Enjoying the cuisine last year were Sir Lindsay Hoyle, speaker of the House of Commons, Lord Karan Bilimoria, president of business lobby group the CBI at the time, and David Lammy, the shadow foreign secretary. This year Dogus expects Ed Davey, the Liberal Democrat leader, and Nadhim Zahawi, the Cabinet Office minister, to attend.

Dogus, 42, who owns three restaurants, said he started the awards to recognise an industry which contributes £2.2 billion to the economy. “The local authorities, government, media, nobody was giving credit or appreciation… this industry deserves,” he said.

A year after moving to the UK at the age of 13 as a Kurdish refugee, Dogus started working in a Mayfair restaurant. He continued working in hospitality while at university. He picked up his first restaurant in Westminster, Troia Southbank, at 23 after a conversation with the previous owner who was looking to jettison the loss-making business. He had been a regular customer for some years and the owner “convinced me to take over from him with a very good deal”.

Dogus said he had £15,000 in savings from a decade of working in hospitality and he secured a bank loan for a further £10,000. “I took over the keys but he remained as the formal official owner until I paid him off,” he said. Two years later, he’d managed to turn the business around. “I’d worked in restaurants so I knew how to look after customers, how to look after the kitchen and make sure we had better dishes and good service. I put 14 to 16 hours a day into the business.”

### Required work
Reproduce the stretch of the passage about Dogus from "Enjoying the cuisine" through "minister, to attend.", word for word.

### Record extracts

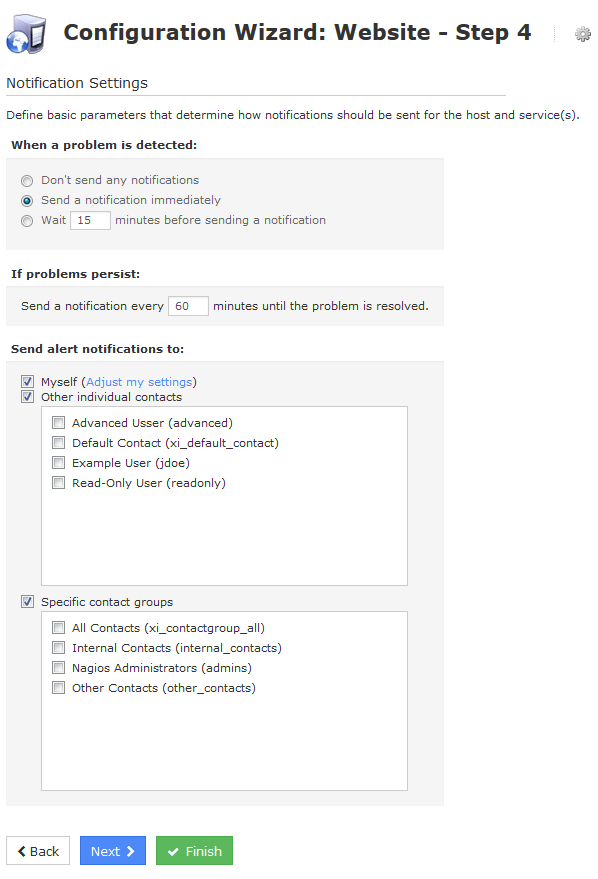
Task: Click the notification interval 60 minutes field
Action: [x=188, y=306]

* * *

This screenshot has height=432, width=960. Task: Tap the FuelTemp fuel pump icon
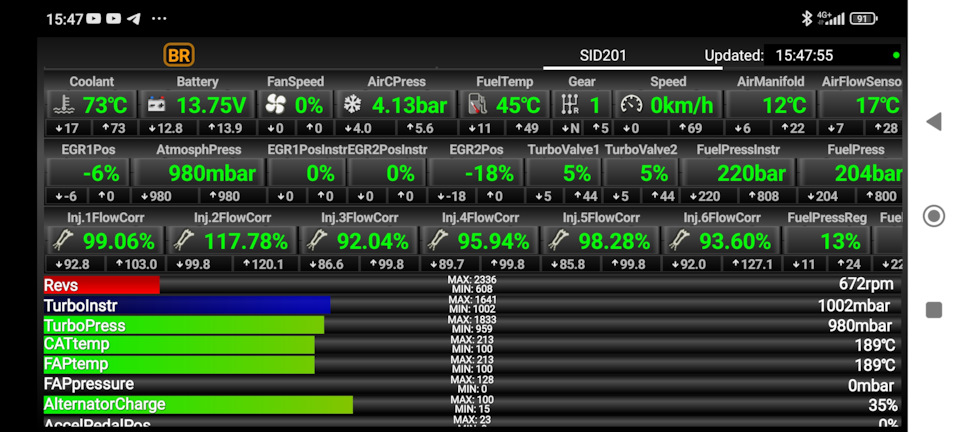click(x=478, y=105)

### Exercise solution
Enjoying the cuisine last year were Sir Lindsay Hoyle, speaker of the House of Commons, Lord Karan Bilimoria, president of business lobby group the CBI at the time, and David Lammy, the shadow foreign secretary. This year Dogus expects Ed Davey, the Liberal Democrat leader, and Nadhim Zahawi, the Cabinet Office minister, to attend.